As borrowers, the US and UK have advantages: first, their private sector surpluses cover some three-quarters and 90 per cent, respectively, of their fiscal deficits; second, many private-sector investors need assets that match liabilities in their domestic currency; third, because these countries have active central banks, bondholders suffer no significant liquidity risk; fourth, they have floating exchange rates, which take some of the strain of changes in confidence; fifth, they have policy autonomy, which gives a reasonable prospect of near-term economic growth; and, finally, the US offers the world’s most credible reserve asset. That gives the US government the position vis-a-vis the world that the Japanese government possesses vis-a-vis Japanese savers.

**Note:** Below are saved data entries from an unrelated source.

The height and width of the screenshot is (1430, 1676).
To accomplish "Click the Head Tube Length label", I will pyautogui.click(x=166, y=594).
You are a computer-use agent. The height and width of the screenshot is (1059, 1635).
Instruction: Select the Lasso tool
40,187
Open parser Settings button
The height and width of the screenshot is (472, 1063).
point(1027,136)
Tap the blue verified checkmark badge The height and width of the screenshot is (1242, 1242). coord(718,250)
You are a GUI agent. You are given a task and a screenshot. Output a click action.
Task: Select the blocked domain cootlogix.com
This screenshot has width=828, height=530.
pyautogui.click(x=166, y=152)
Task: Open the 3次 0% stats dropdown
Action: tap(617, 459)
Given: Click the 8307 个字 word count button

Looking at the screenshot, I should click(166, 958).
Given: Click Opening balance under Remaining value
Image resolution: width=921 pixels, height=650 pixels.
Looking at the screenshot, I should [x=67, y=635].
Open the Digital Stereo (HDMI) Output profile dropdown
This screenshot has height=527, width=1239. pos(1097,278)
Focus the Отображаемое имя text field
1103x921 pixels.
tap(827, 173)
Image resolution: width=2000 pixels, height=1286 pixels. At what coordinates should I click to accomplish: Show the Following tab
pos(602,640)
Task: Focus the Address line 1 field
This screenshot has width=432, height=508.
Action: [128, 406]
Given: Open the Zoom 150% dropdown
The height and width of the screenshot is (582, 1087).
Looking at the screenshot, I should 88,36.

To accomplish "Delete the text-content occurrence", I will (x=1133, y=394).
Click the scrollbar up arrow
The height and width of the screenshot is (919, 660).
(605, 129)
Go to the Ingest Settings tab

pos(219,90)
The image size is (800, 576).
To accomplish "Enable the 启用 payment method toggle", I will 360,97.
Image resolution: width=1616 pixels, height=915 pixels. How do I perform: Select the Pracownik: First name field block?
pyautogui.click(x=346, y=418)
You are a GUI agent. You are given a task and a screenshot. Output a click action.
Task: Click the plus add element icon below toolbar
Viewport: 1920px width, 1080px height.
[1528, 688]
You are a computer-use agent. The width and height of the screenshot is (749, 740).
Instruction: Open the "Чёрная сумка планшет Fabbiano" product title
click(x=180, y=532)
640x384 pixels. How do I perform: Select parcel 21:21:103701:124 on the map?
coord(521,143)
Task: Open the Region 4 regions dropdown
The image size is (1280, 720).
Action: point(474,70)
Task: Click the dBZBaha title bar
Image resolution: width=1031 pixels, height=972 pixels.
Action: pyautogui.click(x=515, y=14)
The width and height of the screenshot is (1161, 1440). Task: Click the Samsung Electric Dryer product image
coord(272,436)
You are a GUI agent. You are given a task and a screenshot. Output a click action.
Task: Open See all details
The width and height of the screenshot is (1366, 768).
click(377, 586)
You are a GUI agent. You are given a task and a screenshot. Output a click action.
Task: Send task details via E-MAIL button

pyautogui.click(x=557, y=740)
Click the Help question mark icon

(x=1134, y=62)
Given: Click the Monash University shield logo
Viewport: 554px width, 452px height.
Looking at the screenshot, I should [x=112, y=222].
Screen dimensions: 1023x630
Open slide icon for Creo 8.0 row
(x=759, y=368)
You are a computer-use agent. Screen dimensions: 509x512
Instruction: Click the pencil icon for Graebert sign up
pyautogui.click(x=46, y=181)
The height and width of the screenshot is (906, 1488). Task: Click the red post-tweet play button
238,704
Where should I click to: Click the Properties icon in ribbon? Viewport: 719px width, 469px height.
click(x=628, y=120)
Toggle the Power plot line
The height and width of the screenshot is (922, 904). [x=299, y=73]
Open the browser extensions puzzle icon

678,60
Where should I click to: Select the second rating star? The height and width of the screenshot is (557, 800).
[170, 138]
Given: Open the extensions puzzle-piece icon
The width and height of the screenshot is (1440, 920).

Critics could argue that these arguments downplay the risks of a “sudden stop” in financial markets. But risks arise on both sides. When Japan – or Canada or Sweden – tightened in the 1990s, a buoyant world economy could absorb excess domestic supply. There is no world economy big enough to offset renewed contraction in Europe and the US. Concerted fiscal tightening could, in current circumstances, fail: larger cyclical deficits, as economies weaken, could offset attempts at structural fiscal tightening. For countries in southern Europe, this is already a danger. Much of the world could end up in a beggar-my-neighbour position towards an increasingly fiscally stretched US.

The G20 did stress “the need for our countries to put in place credible, growth-friendly measures, to deliver fiscal sustainability, differentiated for and tailored to national circumstances.” That seems fair. In so doing, policymakers must recognise that deflation is a risk, too, and that tighter fiscal policy requires effective monetary policy offsets, which may be hard to deliver today, above all in the eurozone.

Premature fiscal tightening is, warns experience, as big a danger as delayed tightening would be. There are no certainties here. The world economy – or at least that of the advanced countries – remains disturbingly fragile. Only those who believe the economy is a morality play, in which those they deem wicked should suffer punishment, would enjoy that painful result.